Alsari
Aliases:
The City That Did Not Finish Dying; The Living Ruin; Darkened Alsari
Status:
Sovereign Ruin / Undead Continuity-State
Region:
Center-West Thorgun
Ruler:
The Phylarch of Alsari / The Pale Regent (or King)
Seat of Power:
Potemnevshaya Stal (“Darkened Steel”)
Cultural Reputation:
City of the (Un?)Dead; The Stone Crown That Endured
Overview
Alsari was once an elven march-city of great pride and sovereignty, a surface stronghold that controlled land routes, border obligations, and regional honor along Thorgun’s western interior. Unlike the Heartroot cities below the mountain skin, Alsari was a city of stone, memory, and rule — a civic crown rather than a temple.
Alsari did not fall in a single moment. It was hollowed by the centuries-long Heartroot War, destabilized by occupation, refugee pressure, and arcane interference, and finally undone by a magically reactive plague born of war-era faith and technology. Though its people withered and fled, Alsari never ceased to function.
The Phylarch was not the King during the period in which the city was one of living, but studied Necromancy as it began to buckle and falter, and became a lich as it collapsed, and took over as the King in the fall of Alsari
Today, Alsari persists as a living city through undeath, its continuity enforced by necromantic law and embodied in its lich-ruler. To rebuild Alsari would imply it had died. The doctrine of the city insists it has not.
“I live, and so Alsari has the breath of life in it.”
Geographic Context
Alsari lies inland in the center-west of Thorgun, removed from the primary Heartroot veins and deep mining corridors but positioned astride critical surface passes and marches.
This location defined its fate:
Close enough to be drawn into the Heartroot War’s logistics, refugees, and inspections
Far enough to avoid becoming a Pulsewright mining-temple
Strategically valuable as a corridor city during war and occupation
The surrounding land bears the signs of prolonged strain: tremor-scarred stone, abandoned caravan routes, and wilderness slowly reclaiming territory once held by law.
Pre-War History: The Stone Crown
At its height, Alsari was a proud elven city-state known for:
Militarized borderlands (“the Marches”)
Control over inland trade and owed tribute routes
Deep civic memory and rigid tradition
A belief that endurance itself was honor
Alsari’s identity was not innovation, but continuity.
That strength would later become its fragility.
Alsari and the Heartroot War
A City Above a Titan’s Body
While the Heartroot War raged beneath Thorgun’s skin, Alsari attempted to remain above the conflict — politically, theologically, and geographically. It was neither Cleftwright nor Pulsewright, neither mine nor shrine.
This neutrality failed.
During the war, Alsari became:
A refugee artery for displaced trolls, humans, and halflings
A military corridor for Concord Front patrols and inspectors
A quarantine and checkpoint city, enforcing movement and containment
Its rigid governance strained under constant emergency.
The War-Born Plague
The plague that doomed Alsari was not natural. It is widely believed to have emerged from Heartroot War byproducts, though its exact origin remains disputed.

- TASKS AND EXERCISES -
**a)** Answer these questions using the passage on Alsari.
(i) What is the name of Alsari's seat of power?
(ii) Which three peoples passed through Alsari when it became a refugee artery during the war?
(iii) What is the plague that doomed Alsari widely believed to have emerged from?
**b)** In the listing, write out the lines from the line with "Given: Click 'Katalon" to the line with "(x=56, y=263)", substituting "title" for "heading" and keeping everything else the same.

- PROVIDED RECORDS -
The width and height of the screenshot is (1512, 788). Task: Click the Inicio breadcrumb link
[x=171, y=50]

...

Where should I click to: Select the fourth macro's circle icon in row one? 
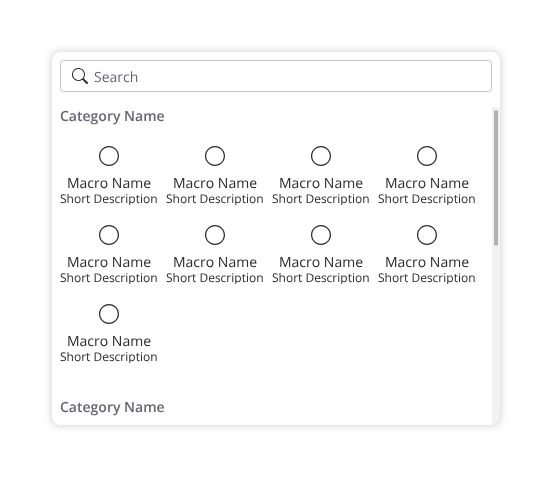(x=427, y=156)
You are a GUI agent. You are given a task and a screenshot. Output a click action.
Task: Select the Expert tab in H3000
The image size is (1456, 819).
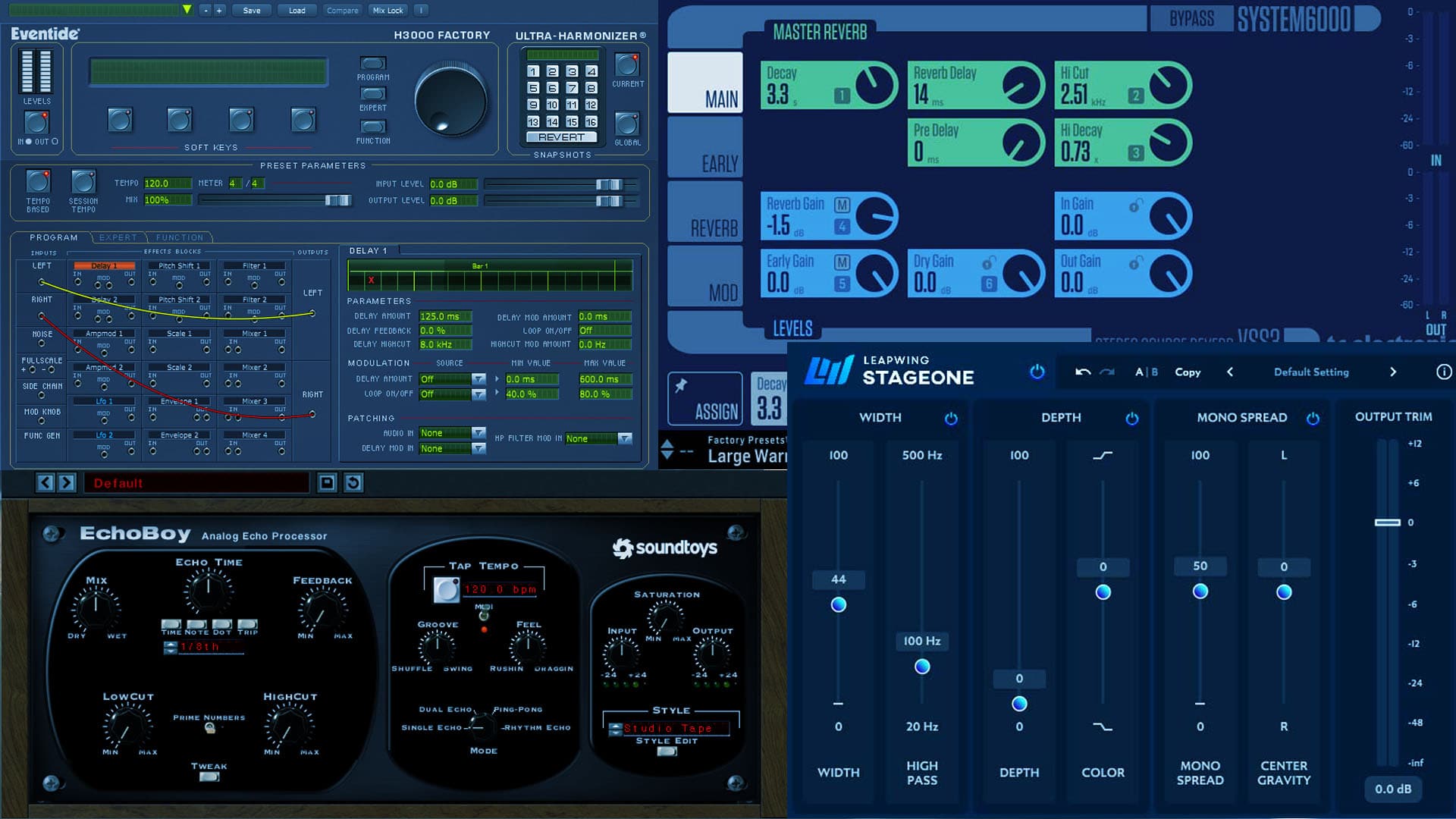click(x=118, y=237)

==

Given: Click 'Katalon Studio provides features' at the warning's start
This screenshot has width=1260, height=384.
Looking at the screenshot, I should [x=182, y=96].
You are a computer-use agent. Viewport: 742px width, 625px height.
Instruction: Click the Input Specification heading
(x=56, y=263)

- SOLVED TASKS -
**a)**
(i) Potemnevshaya Stal ("Darkened Steel")
(ii) Trolls, humans, and halflings
(iii) Heartroot War byproducts

**b)**
Given: Click 'Katalon Studio provides features' at the warning's start
This screenshot has width=1260, height=384.
Looking at the screenshot, I should [x=182, y=96].
You are a computer-use agent. Viewport: 742px width, 625px height.
Instruction: Click the Input Specification title
(x=56, y=263)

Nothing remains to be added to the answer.